Митос остановился и покачал головой. В словах Джо, определенно, был смысл, но Старейший слишком давно перестал смотреть так на жизнь. Сейчас от одной лишь попытки у него почему-то заболело сердце.
— Спасибо за разъяснения, Джо, — сказал он, помолчав, — но он все еще сердится. И всегда будет сердиться.
— Да, — пожал плечами тот. — На что-нибудь — непременно. Но не всегда на тебя. Ты обо всем позаботился, Кронос не убил тебя. Мак понимает, что гнев уже не нужен, но не знает пока, куда его девать. Но он справится. Ты его друг и он дорожит тобой. Он уже слишком многих потерял. И, судя по тому, что творится, потеряет еще немало.
Отвернувшись, Митос задумчиво посмотрел на очертания надгробий в тумане. Чуть погодя он мрачно заметил:
— Ты хотел услышать мою версию.
Расслышав в его голосе напряжение, Джо умиротворяюще ответил:
— Только если ты хочешь рассказать.
Митос коротко кивнул. Джо мог разглядеть лишь одну сторону его побледневшего лица.
— Кронос… я был мелким полевым командиром, когда встретил Кроноса. Он был сильным, сказал, что видит во мне что-то… Сказал, что может сделать меня великим… — он запнулся и со свистом втянул воздух. — То была паршивая тысяча лет. Что я только ни творил, и почти все было… малоприятным. Я видел, кто он, и в чем его сила. Он мог заставить кого угодно сделать что угодно. И я присоединился к нему. Не по принуждению или из страха. Я сделал это добровольно.
Помолчав несколько минут, Митос обернулся проверить, не ушел ли Джо. Он боялся, что ушел. Но тот стоял неподалеку и терпеливо слушал.
— Ты у наблюдателей выучился слушать, Джо? Все эти столетние истории о далеких временах… Полезный навык для бармена.
Джо невозмутимо повел плечами:
— Это природный талант.
На губах Митоса появилась едва заметная улыбка и Доусон ухмыльнулся. Но передышка оказалась короткой. Слова просились наружу, и Митос подчинился их зову:
— Жизнь важна. Она драгоценна и, одновременно, ничего не стоит. Было легко предпочесть мою жизнь жизням остальных. Со временем мне это даже стало нравиться. А когда появился Кронос… — он пожал плечами и невесело усмехнулся. — Власть над телом дается легко — человек или подчиняется, или умирает. Но мы получали власть и над разумом тех, кто трепетал перед нами. Мы забавлялись, играя их душами. И это — настоящая власть. Быть кошмаром во плоти… — услышав в собственном голосе жажду, желание, вкрадчивый, притаившийся в глубине сознания и, казалось, навеки позабытый голод, Митос остановился.

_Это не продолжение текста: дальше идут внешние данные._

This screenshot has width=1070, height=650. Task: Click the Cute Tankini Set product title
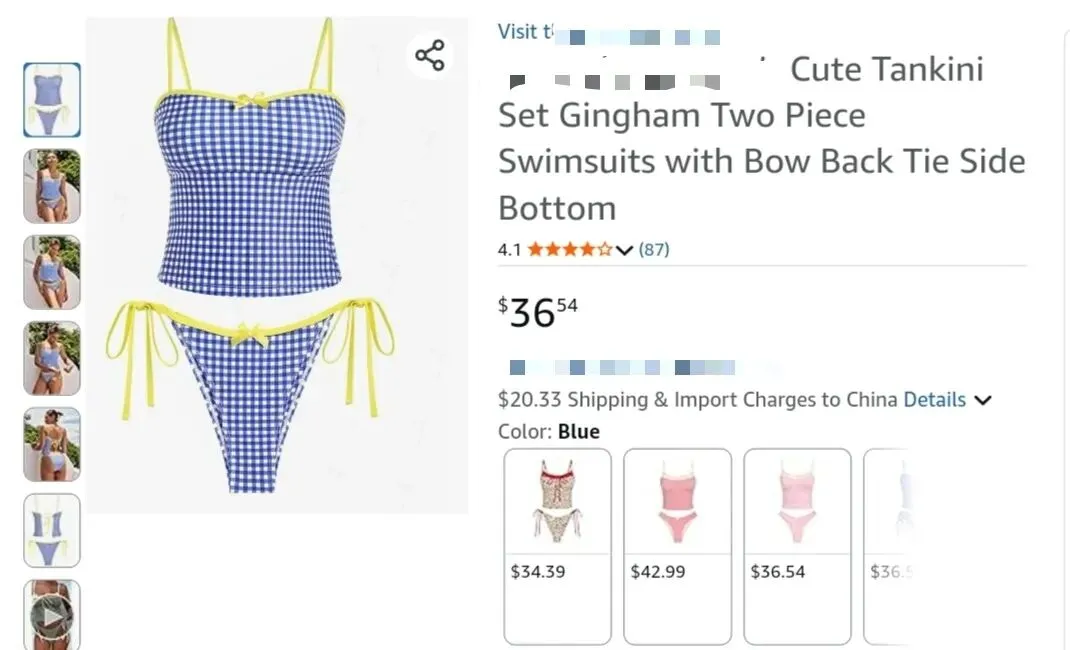pos(760,138)
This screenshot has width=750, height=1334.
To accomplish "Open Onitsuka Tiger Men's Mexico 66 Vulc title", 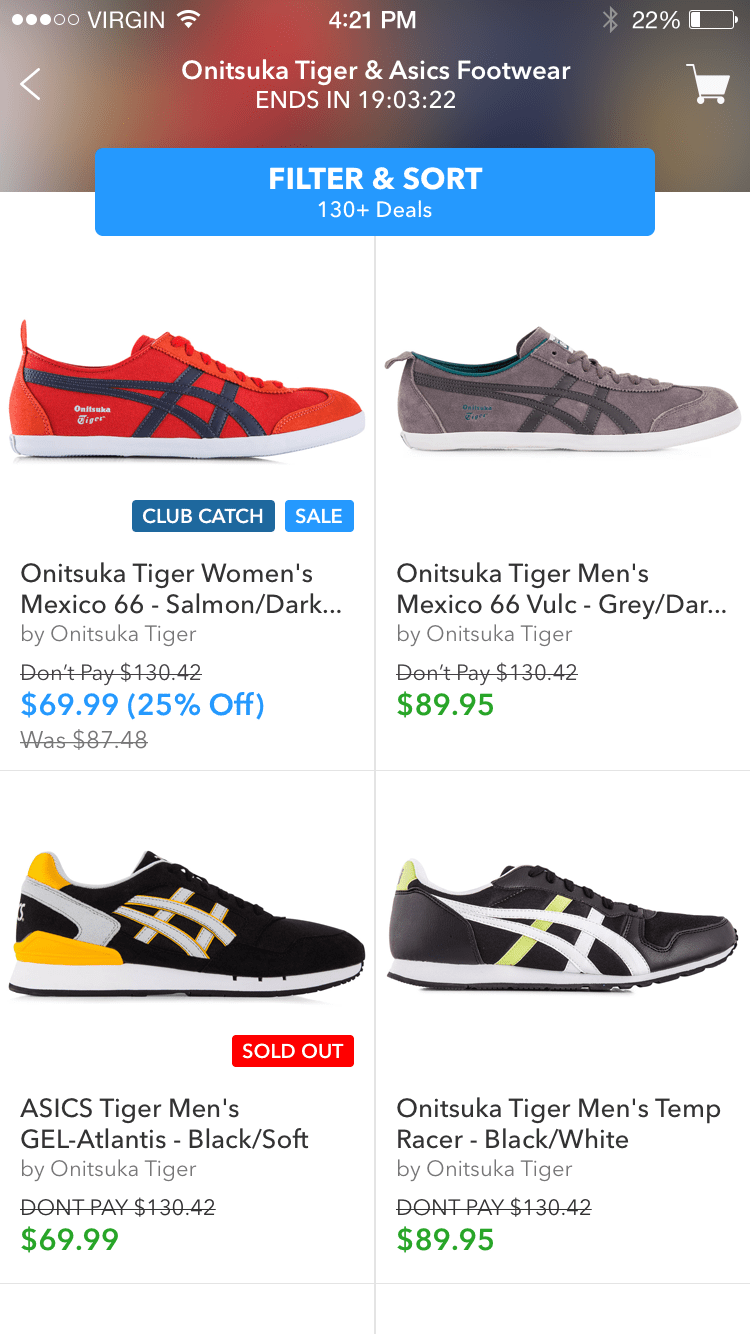I will click(x=562, y=589).
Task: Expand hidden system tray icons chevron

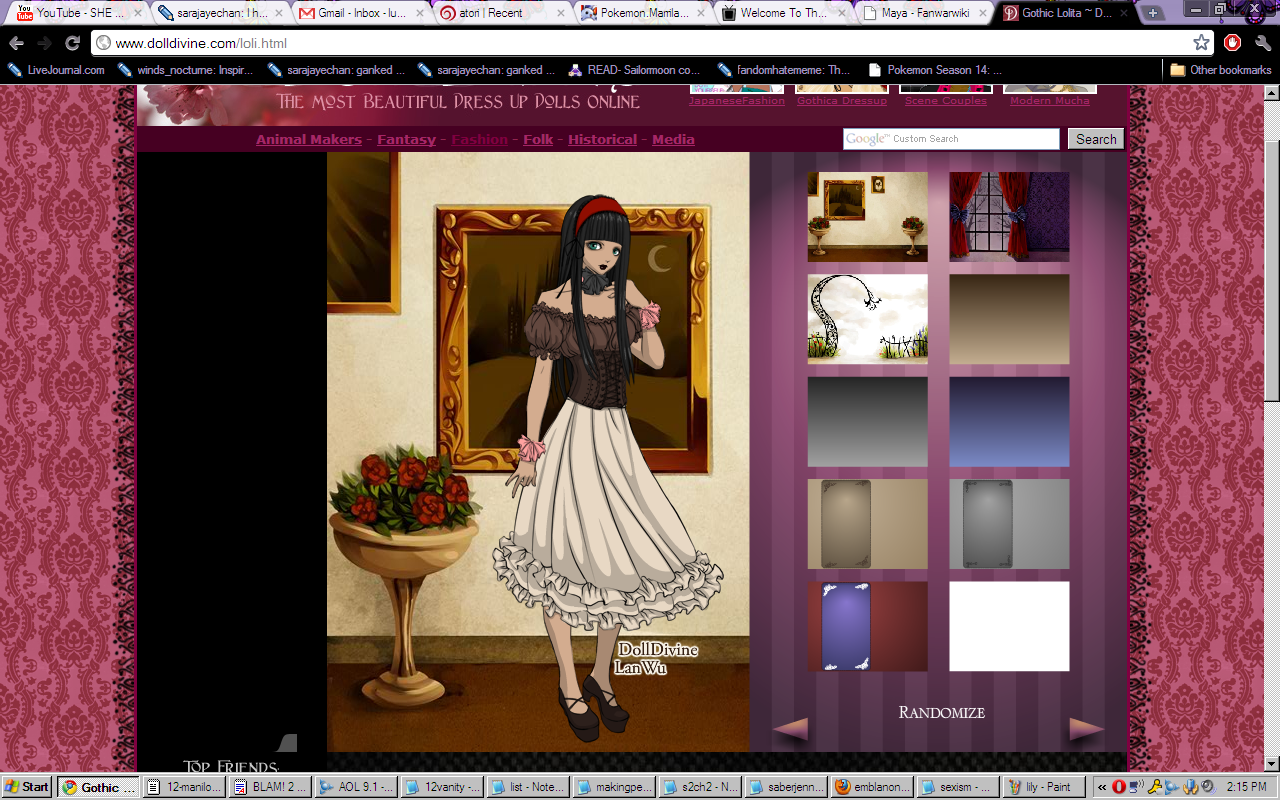Action: [1102, 787]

Когда он заговорил снова — сухо и нарочито небрежно — голод был обуздан и смирен.
— Вот от чего мне, в конце концов, пришлось отказаться. И это было едва ли не самым трудным, что мне когда-либо приходилось делать.
Он помялся, провел рукой по коротко стриженым волосам и продолжил:
— Я не оправдываю себя. Я сделал то, что сделал, и сожалею об этом. Но однажды нужно поставить точку. Наступает момент, когда смертям пора прекратиться… а потом — когда пора прекратить расплачиваться за содеянное. Люди меняются. А если не могут измениться, то погибают, — он пожал плечами. — А я хочу жить.
Джо смотрел на него молча, и Митос уже готов был закричать, лишь бы не слушать эту тишину, но вдруг тот ухмыльнулся и тягостное напряжение исчезло, словно его и не было.
— Идем. Я угощу тебя пивом.
Митос улыбнулся, а потом вдруг замер и огляделся. Сквозь клубящийся туман неподалеку проступил знакомый силуэт. Митос вздохнул.
— В другой раз, Джо. Я зайду попозже. А сейчас нужно с этим покончить, — и направился к Маклауду.
— Митос?
Тот обернулся:
— Что?
— Будь с ним помягче.
Митос снова улыбнулся невеселой, полной горькой иронии улыбкой висельника.
Оставшийся позади Джо покачал головой, глядя на уходящего друга.
— И с самим собой тоже, приятель, — пробормотал он.
Я жду здесь и не понимаю, кем ты хочешь, чтобы я был. Ты ненавидишь тьму, но я — не она. А ты все равно видишь только ее.